| YOUR TASK |
Please set out everything in the records from the line containing "You are a computer-use agent. The image size is (1421, 711)." down to the line containing "click(x=51, y=105)" as a Markdown table with the columns Row and Line, leaving out any blank lines.

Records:
'''

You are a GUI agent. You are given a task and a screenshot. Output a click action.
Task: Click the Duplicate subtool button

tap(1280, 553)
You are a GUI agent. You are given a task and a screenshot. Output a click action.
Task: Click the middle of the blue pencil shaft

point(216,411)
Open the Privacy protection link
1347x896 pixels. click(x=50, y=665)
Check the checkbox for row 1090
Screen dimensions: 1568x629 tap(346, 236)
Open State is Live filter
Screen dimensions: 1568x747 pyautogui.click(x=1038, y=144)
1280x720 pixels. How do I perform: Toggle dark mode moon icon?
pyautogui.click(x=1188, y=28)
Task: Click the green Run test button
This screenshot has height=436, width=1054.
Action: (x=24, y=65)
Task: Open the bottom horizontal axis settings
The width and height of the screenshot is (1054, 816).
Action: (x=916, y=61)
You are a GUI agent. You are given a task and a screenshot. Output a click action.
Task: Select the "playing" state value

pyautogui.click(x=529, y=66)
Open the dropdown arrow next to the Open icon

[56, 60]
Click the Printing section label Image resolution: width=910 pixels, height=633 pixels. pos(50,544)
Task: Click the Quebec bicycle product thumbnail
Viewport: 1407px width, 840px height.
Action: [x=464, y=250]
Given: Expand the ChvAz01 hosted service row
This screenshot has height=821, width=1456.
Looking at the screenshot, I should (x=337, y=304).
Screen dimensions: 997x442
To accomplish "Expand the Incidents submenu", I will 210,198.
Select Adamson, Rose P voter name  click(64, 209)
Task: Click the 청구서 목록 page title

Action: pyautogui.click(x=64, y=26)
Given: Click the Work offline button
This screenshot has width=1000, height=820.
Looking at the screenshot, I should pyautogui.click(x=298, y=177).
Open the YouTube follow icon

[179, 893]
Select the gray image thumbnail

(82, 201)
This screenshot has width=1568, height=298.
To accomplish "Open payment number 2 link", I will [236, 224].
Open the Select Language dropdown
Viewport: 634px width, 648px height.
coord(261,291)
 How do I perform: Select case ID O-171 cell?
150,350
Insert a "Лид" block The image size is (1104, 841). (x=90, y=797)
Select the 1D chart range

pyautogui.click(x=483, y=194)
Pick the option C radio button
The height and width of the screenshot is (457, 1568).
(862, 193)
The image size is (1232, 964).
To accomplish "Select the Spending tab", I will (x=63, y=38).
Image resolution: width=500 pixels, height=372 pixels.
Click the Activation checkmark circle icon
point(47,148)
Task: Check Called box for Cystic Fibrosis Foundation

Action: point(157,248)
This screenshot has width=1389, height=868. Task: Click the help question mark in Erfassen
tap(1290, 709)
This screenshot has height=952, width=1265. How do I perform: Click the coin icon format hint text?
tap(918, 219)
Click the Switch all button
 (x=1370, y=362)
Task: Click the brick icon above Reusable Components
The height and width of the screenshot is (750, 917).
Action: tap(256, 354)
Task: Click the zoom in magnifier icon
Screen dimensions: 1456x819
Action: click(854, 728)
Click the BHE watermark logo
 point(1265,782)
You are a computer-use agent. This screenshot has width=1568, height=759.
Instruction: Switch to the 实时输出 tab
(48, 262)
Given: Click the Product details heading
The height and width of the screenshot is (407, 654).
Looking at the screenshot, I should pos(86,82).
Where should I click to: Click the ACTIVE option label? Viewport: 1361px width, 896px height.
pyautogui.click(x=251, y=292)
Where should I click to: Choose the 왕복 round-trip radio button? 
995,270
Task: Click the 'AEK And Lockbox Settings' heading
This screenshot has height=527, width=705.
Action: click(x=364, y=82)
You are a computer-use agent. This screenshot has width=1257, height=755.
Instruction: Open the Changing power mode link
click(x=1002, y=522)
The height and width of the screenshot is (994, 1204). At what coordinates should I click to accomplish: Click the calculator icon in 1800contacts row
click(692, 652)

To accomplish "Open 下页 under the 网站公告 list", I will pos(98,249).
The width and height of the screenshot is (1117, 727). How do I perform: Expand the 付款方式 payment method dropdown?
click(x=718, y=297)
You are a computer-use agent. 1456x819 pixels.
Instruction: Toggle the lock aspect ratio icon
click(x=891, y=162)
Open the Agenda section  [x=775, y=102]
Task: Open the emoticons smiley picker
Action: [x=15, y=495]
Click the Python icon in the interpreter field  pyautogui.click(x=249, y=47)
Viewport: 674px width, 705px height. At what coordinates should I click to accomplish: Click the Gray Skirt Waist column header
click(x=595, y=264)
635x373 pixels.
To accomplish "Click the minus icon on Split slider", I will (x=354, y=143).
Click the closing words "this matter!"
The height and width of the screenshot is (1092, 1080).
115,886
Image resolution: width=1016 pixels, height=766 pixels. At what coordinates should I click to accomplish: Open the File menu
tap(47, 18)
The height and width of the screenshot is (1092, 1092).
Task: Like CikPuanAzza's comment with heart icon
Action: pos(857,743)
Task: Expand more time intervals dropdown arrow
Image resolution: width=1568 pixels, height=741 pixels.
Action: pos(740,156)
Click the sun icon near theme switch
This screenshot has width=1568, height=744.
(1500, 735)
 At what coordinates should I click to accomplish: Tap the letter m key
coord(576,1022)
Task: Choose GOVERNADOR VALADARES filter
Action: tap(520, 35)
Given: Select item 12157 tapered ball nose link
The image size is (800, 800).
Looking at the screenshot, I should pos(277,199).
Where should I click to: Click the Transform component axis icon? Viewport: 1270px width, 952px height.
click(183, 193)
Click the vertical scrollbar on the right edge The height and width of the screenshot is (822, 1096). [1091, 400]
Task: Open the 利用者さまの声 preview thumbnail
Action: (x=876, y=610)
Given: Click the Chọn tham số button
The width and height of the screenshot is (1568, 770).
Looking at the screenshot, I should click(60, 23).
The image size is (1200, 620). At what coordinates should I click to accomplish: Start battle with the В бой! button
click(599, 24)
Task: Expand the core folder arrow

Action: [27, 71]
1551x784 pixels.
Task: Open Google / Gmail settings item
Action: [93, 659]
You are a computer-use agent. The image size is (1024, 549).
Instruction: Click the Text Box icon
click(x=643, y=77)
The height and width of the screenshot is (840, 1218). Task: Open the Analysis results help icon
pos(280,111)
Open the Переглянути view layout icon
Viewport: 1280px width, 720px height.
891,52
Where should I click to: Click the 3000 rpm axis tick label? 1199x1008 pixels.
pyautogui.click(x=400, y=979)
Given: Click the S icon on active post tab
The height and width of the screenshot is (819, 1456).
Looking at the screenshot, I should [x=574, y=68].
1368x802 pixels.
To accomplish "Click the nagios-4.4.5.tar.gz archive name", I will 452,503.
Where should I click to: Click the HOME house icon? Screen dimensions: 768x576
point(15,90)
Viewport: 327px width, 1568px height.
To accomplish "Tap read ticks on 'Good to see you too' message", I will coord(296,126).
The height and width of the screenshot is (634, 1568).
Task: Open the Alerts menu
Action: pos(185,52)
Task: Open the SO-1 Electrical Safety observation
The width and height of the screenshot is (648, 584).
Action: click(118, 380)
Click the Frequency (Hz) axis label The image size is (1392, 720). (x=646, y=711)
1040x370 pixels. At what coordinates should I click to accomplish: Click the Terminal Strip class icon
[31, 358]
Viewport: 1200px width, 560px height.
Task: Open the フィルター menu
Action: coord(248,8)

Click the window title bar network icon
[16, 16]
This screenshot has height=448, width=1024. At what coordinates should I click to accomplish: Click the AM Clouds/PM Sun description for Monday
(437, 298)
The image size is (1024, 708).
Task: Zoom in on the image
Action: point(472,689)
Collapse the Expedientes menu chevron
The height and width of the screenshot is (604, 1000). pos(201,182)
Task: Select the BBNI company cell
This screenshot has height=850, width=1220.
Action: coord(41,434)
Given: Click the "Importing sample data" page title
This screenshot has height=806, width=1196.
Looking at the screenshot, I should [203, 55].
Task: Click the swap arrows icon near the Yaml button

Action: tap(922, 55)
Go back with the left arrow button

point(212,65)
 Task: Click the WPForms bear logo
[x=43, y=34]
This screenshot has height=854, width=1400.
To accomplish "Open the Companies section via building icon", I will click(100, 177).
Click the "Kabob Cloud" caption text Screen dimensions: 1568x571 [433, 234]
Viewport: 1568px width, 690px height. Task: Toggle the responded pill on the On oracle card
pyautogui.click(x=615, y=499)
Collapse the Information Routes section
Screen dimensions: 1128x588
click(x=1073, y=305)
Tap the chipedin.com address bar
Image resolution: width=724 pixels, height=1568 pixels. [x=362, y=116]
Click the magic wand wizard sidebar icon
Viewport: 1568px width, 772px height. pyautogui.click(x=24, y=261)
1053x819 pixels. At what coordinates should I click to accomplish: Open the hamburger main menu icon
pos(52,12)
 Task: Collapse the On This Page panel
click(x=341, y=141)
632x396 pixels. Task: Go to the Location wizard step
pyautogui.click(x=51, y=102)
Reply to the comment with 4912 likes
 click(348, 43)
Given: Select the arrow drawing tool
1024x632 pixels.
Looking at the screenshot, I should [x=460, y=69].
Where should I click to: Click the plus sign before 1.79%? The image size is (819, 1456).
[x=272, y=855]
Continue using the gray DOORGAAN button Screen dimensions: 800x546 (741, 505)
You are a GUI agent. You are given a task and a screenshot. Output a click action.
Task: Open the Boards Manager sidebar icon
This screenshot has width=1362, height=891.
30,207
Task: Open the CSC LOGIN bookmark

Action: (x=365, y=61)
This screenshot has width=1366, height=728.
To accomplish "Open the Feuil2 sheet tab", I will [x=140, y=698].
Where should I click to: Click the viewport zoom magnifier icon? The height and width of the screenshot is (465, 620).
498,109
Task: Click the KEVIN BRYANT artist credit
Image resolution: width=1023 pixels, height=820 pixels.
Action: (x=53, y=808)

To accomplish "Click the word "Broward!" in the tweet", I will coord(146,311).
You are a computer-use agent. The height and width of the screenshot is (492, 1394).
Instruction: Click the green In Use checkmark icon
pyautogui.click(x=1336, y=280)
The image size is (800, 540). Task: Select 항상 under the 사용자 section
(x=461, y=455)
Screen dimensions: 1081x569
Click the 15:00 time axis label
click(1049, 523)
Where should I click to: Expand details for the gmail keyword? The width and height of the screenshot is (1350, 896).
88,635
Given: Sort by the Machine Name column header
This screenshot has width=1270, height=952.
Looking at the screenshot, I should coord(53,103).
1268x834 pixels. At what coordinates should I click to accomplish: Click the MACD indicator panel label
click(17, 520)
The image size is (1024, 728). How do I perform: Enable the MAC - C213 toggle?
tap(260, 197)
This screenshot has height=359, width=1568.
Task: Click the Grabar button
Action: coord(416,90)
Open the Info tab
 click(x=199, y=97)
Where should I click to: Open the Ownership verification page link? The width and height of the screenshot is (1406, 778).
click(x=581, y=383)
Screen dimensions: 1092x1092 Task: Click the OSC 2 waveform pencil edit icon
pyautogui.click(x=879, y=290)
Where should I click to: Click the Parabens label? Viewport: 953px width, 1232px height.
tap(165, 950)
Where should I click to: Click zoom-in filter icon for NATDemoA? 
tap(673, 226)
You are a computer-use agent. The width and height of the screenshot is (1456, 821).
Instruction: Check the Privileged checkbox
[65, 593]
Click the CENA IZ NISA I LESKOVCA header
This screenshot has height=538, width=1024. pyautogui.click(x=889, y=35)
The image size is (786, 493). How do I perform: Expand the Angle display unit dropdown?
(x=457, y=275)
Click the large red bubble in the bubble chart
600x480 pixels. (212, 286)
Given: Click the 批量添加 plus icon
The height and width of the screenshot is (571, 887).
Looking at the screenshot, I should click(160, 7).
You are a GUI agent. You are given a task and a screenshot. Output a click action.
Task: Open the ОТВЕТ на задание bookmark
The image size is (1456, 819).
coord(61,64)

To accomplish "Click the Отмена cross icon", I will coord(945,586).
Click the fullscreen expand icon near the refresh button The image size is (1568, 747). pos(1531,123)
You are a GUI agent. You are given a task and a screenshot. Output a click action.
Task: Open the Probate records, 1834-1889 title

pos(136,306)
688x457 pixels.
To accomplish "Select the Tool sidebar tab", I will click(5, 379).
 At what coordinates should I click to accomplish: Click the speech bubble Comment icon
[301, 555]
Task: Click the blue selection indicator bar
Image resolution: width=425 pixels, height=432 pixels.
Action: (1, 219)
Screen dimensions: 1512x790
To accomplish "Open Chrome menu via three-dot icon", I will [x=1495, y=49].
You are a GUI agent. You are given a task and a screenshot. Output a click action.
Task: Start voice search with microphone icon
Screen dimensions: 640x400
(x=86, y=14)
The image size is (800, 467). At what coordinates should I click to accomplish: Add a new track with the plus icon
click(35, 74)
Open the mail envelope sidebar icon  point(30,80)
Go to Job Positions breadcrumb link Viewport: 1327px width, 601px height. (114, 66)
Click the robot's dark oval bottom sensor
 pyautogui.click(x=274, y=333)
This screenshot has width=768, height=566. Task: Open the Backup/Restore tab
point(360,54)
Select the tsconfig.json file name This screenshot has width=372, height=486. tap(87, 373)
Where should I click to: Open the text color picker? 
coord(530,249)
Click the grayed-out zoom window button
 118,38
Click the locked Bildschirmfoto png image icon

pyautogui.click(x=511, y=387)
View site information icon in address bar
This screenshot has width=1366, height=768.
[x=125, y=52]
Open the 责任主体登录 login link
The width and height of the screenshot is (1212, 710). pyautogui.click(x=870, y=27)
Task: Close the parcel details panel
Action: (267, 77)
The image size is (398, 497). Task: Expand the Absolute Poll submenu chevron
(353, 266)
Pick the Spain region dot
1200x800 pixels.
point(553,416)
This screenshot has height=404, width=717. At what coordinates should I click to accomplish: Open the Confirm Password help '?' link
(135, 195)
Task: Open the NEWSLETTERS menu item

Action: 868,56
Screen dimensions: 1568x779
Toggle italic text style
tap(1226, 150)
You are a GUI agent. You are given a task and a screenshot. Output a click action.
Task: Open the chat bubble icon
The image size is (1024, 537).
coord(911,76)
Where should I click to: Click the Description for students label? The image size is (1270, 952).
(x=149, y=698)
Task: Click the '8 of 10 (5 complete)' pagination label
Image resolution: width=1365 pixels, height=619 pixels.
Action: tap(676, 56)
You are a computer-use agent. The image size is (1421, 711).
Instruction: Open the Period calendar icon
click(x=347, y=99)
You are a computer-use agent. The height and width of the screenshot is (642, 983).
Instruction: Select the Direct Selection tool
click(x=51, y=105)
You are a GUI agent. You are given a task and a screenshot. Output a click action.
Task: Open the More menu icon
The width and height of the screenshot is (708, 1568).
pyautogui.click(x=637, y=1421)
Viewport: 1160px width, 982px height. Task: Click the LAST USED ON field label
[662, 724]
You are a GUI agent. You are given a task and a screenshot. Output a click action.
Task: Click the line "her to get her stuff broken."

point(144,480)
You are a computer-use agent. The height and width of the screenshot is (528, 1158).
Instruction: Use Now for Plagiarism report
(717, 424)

'''

| WORKED SOLUTION |
| Row | Line |
|---|---|
| 1 | You are a computer-use agent. The image size is (1421, 711). |
| 2 | Instruction: Open the Period calendar icon |
| 3 | click(x=347, y=99) |
| 4 | You are a computer-use agent. The height and width of the screenshot is (642, 983). |
| 5 | Instruction: Select the Direct Selection tool |
| 6 | click(x=51, y=105) |